**Assigned task**. Leaving out all pictures, repeat exactly the lines from the one that holds "This screenshot has width=561, height=318." to the last line of the entries below.

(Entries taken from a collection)
'''
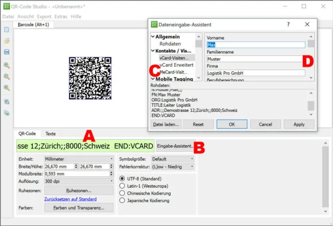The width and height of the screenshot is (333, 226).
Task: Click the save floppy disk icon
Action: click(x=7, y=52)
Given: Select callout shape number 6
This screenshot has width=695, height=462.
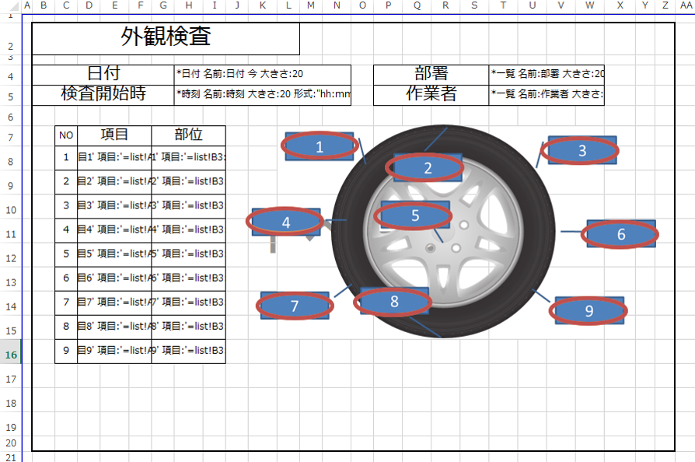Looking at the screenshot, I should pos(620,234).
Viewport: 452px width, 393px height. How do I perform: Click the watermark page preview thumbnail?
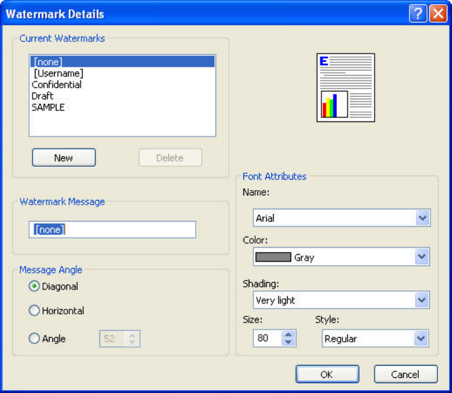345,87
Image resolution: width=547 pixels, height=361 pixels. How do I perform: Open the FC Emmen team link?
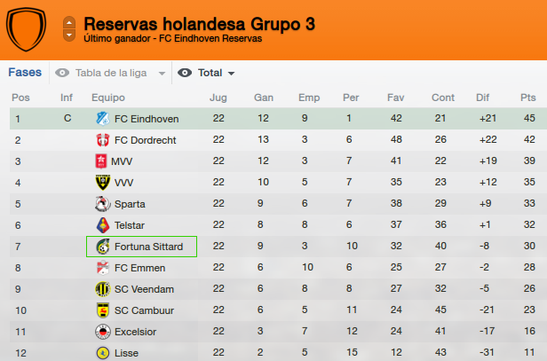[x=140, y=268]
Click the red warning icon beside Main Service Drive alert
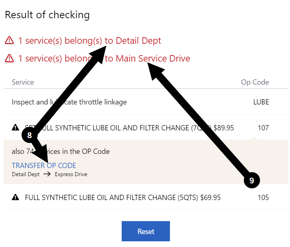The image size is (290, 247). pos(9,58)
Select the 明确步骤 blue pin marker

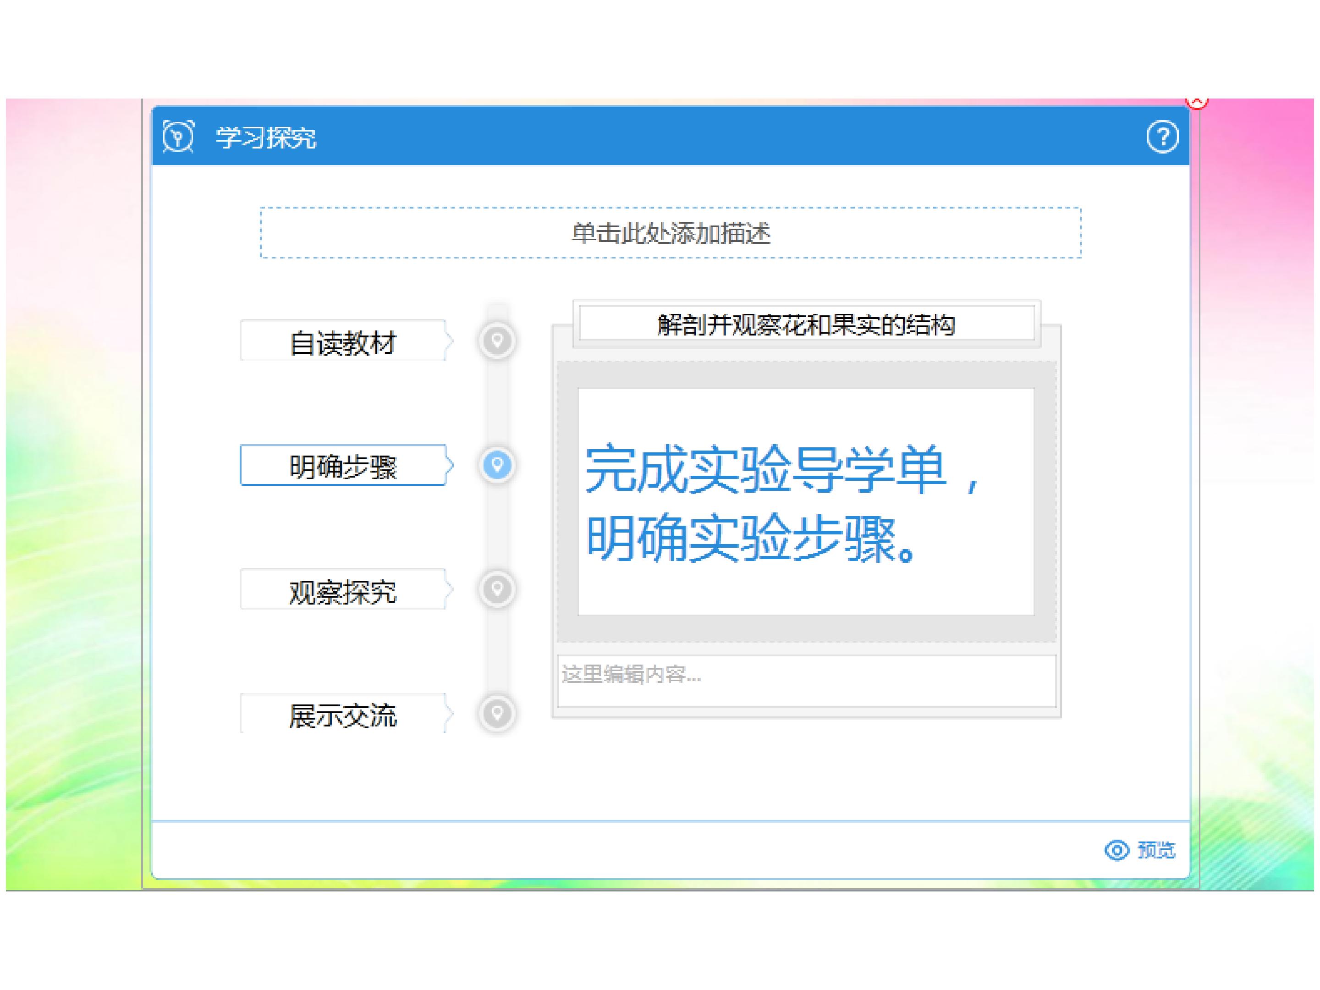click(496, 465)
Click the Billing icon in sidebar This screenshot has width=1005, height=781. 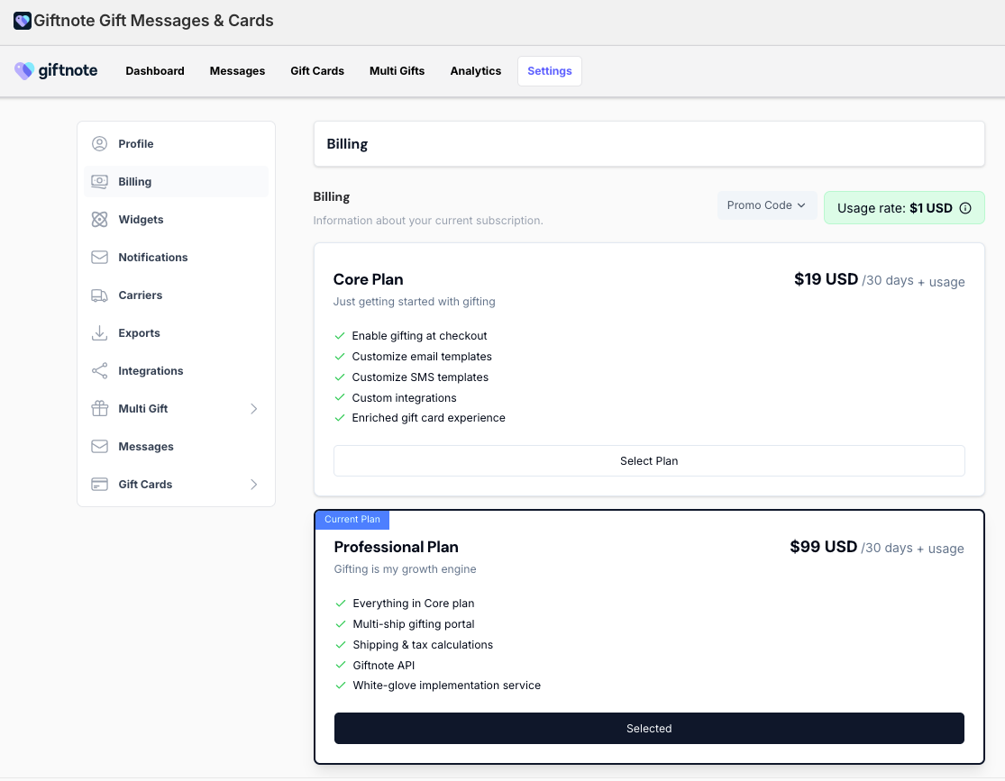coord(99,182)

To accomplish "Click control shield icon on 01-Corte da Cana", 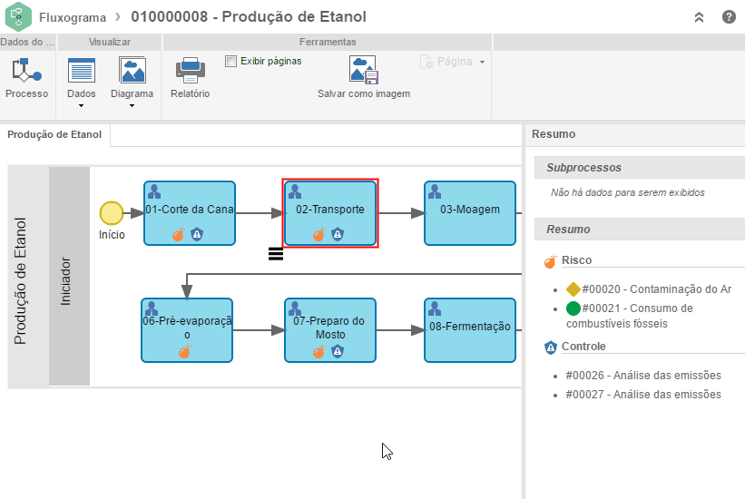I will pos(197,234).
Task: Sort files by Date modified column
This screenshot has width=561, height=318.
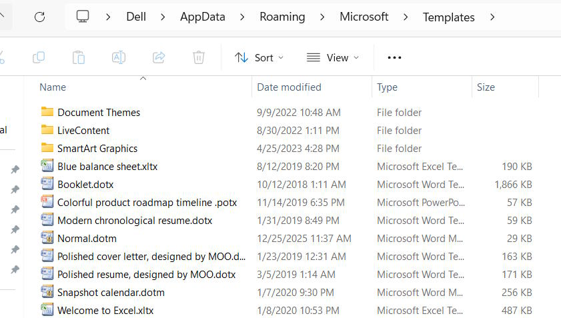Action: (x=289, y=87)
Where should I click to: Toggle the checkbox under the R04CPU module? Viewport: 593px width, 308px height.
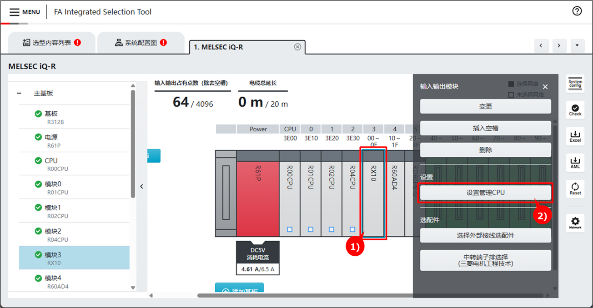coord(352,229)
'''
**Answer to this exercise**.
This screenshot has width=561, height=318.
Action: (x=289, y=87)
Where should I click to: Toggle the checkbox under the R04CPU module? Viewport: 593px width, 308px height.
coord(352,229)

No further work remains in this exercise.